Шапи Казиев - Имам Шамиль
Агент царской разведки в Стамбуле итальянец Франкини, имевший чин полковника, слал в Петербург панические рапорты о возможном возвращении Магомед-Амина на Кавказ. Ставший к тому времени военным министром Милютин велел посольству в Стамбуле всячески удерживать Магомед-Амина, а тем временем приказал разобраться, чем грозит его возвращение. Свои отзывы на этот предмет представили Барятинский, Евдокимов и тифлисский генерал-губернатор Г. Орбелиани. Общее мнение выразил Евдокимов, считавший, что серьезных последствий ожидать не стоит, так как "Магомед-Амин — это не Шамиль, который фактически создал в горах суверенное государство и управлял им в течение 25 лет".
Магомед-Амин и сам колебался, не желая начинать все заново без надежных гарантий и реальной поддержки. Прежний опыт подсказывал ему, что горцы опять могут оказаться лишь пешкой в чужой игре, которой пожертвуют тотчас же, как только в ней отпадет надобность.
В российском Военном министерстве относились к донесениям своей агентуры весьма внимательно. И находились чиновники, усматривавшие в колебаниях Магомед-Амина влияние Шамиля, с которым они встречались в Калуге. Однако в дневнике Руновского об этих встречах ничего тревожного найти не удалось. Напротив, Шамиль представал человеком весьма осторожным в политических высказываниях, а Магомед-Амин будто бы и не помышлял о возвращении к своим прежним занятиям на Кавказе.

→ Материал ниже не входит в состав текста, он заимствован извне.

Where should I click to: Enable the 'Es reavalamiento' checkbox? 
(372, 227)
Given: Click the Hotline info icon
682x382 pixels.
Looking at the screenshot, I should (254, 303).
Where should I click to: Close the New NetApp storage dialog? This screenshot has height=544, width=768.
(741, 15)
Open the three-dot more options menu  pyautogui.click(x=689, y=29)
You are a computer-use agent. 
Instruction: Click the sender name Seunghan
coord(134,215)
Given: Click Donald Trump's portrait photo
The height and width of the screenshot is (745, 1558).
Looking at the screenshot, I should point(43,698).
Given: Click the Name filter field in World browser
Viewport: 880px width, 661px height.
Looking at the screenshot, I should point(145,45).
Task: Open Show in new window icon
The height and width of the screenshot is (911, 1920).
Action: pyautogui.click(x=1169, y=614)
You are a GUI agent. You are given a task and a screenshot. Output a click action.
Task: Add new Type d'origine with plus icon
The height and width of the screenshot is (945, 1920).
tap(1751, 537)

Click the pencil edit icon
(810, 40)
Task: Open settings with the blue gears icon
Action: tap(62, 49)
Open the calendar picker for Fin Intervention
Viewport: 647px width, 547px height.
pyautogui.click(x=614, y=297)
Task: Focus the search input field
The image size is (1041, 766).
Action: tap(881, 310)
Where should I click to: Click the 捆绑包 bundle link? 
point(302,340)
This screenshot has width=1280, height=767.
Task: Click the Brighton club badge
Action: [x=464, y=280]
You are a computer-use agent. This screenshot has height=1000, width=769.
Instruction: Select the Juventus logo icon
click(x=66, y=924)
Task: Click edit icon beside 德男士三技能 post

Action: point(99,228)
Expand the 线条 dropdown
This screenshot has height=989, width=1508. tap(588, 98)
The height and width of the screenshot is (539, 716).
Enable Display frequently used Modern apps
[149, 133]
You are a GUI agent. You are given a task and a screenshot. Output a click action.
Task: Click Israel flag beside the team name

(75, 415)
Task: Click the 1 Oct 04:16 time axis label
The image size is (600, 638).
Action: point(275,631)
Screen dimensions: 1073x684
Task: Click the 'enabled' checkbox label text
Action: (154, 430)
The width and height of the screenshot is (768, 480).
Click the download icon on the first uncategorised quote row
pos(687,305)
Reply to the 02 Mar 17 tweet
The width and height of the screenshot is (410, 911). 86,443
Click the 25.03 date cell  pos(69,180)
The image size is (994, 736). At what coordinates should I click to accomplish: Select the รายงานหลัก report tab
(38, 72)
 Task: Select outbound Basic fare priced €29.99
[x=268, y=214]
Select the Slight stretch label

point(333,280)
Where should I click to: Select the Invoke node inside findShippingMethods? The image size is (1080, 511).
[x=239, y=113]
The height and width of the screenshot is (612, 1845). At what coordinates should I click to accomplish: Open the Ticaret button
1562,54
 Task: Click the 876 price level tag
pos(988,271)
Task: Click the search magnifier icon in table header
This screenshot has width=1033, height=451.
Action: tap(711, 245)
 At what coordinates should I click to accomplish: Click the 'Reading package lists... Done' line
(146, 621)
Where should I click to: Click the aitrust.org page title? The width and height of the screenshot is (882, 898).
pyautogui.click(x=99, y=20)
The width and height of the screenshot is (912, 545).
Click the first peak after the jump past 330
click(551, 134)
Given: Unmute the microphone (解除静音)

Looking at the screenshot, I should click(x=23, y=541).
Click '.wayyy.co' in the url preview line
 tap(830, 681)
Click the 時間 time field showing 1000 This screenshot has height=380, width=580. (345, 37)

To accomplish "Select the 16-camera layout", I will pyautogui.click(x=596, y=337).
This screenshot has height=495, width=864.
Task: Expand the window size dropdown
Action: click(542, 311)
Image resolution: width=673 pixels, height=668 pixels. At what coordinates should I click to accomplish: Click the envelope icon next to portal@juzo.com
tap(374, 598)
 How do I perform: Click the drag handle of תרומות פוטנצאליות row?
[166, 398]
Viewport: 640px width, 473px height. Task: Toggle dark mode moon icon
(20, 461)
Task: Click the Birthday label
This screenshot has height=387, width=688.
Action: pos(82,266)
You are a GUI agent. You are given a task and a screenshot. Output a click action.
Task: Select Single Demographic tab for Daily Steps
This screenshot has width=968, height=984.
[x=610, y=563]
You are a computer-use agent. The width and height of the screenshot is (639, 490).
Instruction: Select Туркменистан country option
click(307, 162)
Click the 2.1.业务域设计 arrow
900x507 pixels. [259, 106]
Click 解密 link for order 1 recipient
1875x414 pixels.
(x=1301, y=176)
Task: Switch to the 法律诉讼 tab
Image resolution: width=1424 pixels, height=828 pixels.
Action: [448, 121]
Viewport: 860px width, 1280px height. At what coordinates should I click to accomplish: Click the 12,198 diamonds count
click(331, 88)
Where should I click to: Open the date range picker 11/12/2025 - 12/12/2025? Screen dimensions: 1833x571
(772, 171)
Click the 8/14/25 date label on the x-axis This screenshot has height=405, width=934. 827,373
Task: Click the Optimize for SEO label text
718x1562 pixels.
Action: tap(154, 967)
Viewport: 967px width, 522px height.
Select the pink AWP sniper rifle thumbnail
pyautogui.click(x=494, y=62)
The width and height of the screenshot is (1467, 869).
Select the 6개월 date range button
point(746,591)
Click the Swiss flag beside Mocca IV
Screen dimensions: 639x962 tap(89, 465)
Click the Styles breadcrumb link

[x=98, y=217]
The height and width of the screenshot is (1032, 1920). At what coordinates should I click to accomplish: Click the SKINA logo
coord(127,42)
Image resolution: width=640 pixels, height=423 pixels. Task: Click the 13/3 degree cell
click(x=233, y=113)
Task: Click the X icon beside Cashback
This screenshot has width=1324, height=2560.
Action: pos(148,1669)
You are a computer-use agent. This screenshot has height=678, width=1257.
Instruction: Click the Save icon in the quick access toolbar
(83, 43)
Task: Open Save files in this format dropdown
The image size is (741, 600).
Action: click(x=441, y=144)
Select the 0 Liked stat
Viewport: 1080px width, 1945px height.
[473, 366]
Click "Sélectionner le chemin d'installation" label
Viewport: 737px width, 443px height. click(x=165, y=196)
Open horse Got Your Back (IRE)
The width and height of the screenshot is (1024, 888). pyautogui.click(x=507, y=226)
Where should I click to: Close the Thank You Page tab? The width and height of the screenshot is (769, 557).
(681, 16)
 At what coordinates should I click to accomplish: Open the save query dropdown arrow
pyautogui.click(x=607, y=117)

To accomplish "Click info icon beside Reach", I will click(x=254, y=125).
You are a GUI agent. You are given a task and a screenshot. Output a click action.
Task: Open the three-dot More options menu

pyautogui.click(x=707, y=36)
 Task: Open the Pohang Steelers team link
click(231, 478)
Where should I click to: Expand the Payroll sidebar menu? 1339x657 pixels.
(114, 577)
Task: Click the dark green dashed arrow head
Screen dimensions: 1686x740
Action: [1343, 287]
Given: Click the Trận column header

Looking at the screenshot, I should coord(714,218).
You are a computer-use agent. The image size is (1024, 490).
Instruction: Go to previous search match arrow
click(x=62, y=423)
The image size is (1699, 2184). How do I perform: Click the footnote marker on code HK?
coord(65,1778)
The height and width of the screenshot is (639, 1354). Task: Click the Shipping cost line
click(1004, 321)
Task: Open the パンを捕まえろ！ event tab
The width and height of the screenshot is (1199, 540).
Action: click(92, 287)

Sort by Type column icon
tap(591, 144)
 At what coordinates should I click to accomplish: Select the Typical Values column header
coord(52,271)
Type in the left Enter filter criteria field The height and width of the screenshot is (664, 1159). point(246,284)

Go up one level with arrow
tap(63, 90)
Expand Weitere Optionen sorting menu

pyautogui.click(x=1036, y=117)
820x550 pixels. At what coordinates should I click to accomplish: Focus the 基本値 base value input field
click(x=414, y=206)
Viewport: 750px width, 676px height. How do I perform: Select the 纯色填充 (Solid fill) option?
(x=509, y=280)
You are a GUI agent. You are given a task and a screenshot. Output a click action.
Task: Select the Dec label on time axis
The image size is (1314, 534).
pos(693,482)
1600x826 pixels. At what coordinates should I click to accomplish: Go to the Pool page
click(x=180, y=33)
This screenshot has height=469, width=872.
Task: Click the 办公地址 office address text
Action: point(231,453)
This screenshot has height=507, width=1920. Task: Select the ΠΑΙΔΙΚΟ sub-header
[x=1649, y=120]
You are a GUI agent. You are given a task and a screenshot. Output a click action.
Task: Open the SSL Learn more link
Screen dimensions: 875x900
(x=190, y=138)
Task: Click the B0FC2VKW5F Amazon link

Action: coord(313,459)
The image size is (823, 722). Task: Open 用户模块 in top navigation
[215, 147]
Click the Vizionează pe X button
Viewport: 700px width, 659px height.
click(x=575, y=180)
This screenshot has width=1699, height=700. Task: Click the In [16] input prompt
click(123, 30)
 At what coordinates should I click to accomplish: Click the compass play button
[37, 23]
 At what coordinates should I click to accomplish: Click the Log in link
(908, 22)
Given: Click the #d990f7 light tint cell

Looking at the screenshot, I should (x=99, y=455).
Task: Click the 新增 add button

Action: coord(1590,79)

Он лишь писал своим сподвижникам, чтобы те постарались удержать народ от переселения в Турцию. Тем не менее решено было сменить пристава при Шамиле, с тем чтобы новый вникал в дела и жизнь Шамиля более настойчиво и критически.
Такой человек быстро нашелся. Это был подполковник Павел-Платон Гилярович Пржецлавский. Он имел польские корни, но происходил из дворян Тверской губернии.
Службу Пржецлавский начал в 1838 году юнкером в Псковском полку. В 1844 году он уже воевал на Кавказе в чине прапорщика. Быстро усвоив некоторые местные языки и проявив административные способности, он с 1849 года занимал должность ленкоранского участкового заседателя. Еще через три года он стал полковым адъютантом Дагестанского конно-иррегулярного полка. В 1854 году он был контужен под селом Уркарах осколком камня при попадании ядра в саклю. За отличие в делах с горцами он награждался орденами, рос в званиях и даже получил высочайшее благоволение. С августа 1857 года Пржецлавский был прикомандирован помощником к генерал-адъютанту князю Шамхалу Тарковскому. Через год он стал управляющим Дербентским уездом и был произведен в майоры. Затем занимал должность помощника военного начальника Среднего Дагестана и за особое рвение получил звание подполковника. 23 ноября 1861 года Пржецлавский был назначен приставом при военнопленном Шамиле и прибыл в Калугу 1 апреля следующего года.
СУДЬБА РУНОВСКОГО
Сдав дела новому приставу, Руновский вновь отправился на Кавказ, получив назначение состоять для особых поручений при наместнике Барятинском Но в Тифлис он прибыл только в конце июля 1862 года, когда новым наместником, вместо болевшего Барятинского, фактически был великий князь Михаил Николаевич. Руновский сделался у него одним из главных советников, используя обширные знания, почерпнутые из бесед с Шамилем и его семейством Видимо, советы Руновского оказались столь ценными, что 8 ноября 1866 года он был произведен из штабс-капитанов сразу в полковники, перешагнув тем самым три чина. Не заставили себя ждать и ордена. После восьми лет на Кавказе опыт и знания Руновского потребовались в Туркестане, который стремительно завоевывался царскими войсками. 31 января 1871 года Руновский был прикомандирован к штабу войск Оренбургского военного округа, а оттуда направлен в распоряжение туркестанского генерал-губернатора. Здесь он трудился в комиссии по пересмотру положения об управлении Туркестанским краем. Руновский дослужился до председателя Сырдарьинекого областного управления, но генеральского чина не получил. Он вышел в отставку с повышенной пенсией, намеревался продолжить свои публицистические опыты, но насладиться вольной жизнью так и не успел. 28 апреля 1884 года на 61-м году жизни он скончался "от изнурительного поноса", подхватив дизентерию. Похоронен Руновский на Ташкентском христианском кладбище.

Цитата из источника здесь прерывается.